Private system bleeding public hospitals dry
The plan does nothing to halt the blowout of multi-billion dollar government subsidies to private hospitals. Private health insurance premiums have just risen again by six percent.
“Nothing is to be done to address the taxpayer funded support of the growth of publicly funded private hospitals which attracts specialists away from public hospitals,” Dr Woodruff pointed out.
After 18 months of discussion on health reform the federal Labor government gave states and territories less than six weeks to agree to its federal takeover of public hospitals. Calling it “cooperative federalism” the states and territories were stood over, bullied, blackmailed and told to agree on the Monday (April 19) or face a referendum on the question. Extra dollars for specific services were dangled as carrots for those who signed on. These amounts were peanuts compared with needs.
The rush and referendum threat have a political component. During the last election campaign Rudd had promised a federal take over of the public hospital system if the states did not lift their game. At the time he knew full well that the states were never going to eliminate hospital waiting lists, increase staffing or solve the problems of emergency departments.
The solution to these problems lies beyond the reach of the states on their own. The federal government holds the key to many of the problems such as the shortage of aged care and mental health facilities that sees patients taking beds because there is nowhere else for them to go.

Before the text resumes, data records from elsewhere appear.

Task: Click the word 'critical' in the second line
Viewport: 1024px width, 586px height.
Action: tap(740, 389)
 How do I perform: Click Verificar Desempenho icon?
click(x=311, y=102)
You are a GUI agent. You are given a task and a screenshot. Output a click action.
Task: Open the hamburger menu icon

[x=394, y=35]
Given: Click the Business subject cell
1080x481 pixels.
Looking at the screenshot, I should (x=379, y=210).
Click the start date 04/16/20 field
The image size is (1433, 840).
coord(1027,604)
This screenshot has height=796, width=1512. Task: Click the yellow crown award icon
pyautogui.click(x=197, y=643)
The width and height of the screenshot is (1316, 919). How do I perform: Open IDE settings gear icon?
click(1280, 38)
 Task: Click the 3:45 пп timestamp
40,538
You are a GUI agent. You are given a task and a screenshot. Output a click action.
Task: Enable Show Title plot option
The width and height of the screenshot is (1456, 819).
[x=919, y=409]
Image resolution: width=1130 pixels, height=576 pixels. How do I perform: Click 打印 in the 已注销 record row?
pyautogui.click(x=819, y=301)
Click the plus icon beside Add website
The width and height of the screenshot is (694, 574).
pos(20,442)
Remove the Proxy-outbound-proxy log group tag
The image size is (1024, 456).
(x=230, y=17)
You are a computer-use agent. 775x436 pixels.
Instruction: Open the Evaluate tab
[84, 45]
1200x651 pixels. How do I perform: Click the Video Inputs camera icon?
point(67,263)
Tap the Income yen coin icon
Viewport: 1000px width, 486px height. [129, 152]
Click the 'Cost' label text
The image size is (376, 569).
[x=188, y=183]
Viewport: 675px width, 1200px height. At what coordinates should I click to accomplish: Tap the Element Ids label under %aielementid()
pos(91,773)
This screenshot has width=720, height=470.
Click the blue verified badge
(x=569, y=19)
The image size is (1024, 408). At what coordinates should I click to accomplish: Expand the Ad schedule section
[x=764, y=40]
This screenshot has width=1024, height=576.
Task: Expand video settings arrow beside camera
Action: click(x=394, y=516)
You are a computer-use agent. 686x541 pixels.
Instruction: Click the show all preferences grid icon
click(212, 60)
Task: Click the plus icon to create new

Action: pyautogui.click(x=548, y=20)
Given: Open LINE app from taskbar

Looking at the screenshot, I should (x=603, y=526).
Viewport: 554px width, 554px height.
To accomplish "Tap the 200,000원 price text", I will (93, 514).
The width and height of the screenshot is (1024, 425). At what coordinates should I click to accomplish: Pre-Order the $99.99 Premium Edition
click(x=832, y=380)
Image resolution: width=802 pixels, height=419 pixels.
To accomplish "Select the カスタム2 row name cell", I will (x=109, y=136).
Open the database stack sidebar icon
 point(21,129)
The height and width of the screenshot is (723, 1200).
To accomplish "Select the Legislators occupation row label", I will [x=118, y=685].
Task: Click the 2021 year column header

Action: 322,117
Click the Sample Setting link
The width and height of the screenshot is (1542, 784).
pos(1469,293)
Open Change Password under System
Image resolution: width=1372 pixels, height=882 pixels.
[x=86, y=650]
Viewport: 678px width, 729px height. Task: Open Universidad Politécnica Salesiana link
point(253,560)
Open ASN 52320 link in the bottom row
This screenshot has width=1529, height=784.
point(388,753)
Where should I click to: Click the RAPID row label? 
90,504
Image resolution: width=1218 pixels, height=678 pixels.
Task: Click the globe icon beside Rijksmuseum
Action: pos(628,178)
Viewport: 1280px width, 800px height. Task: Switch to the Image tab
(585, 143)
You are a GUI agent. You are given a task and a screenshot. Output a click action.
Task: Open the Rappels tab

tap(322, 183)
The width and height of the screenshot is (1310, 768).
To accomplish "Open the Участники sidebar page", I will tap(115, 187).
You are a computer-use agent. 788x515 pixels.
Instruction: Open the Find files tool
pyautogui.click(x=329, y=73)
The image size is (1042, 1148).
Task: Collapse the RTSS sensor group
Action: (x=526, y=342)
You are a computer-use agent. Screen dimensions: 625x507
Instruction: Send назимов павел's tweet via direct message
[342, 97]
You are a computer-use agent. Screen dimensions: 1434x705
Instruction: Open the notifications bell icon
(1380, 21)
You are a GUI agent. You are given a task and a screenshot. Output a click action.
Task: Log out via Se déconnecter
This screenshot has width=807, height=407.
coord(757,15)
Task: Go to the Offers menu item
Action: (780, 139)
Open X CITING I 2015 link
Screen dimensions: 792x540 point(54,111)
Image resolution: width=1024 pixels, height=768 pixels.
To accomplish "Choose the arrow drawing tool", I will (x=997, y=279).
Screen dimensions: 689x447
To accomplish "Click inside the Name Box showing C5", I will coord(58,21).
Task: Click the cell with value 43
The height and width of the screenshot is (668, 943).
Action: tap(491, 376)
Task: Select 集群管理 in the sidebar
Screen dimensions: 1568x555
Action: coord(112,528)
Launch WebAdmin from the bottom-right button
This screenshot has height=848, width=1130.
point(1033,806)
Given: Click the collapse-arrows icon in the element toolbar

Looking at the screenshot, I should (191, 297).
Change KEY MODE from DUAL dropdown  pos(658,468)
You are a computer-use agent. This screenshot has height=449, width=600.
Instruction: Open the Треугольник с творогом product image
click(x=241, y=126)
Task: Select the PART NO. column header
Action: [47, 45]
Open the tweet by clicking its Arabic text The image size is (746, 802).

The referendum is the means of saving face at the next election in the event that a federal takeover did not take place.
The Rudd plan is yet another assault on Medicare and the public health system. The states, with their new health and hospitals networks will “fail”. It would then only be a matter of time before the federal government contracts out the management of the National Health and Hospitals Network to private sector operators.
Lost in all the debate are the key questions facing the public health sector, such as the lack of funding, the appallingly low wages and stressful working conditions of nurses and other health care workers. The $4 billion private health insurance rebate subsidy to private hospitals should be abolished and the money redirected to the public sector for the universal provision of the full range of services – preventative, primary, aged, mental health, hospital, specialist, dental and other services on the basis of need.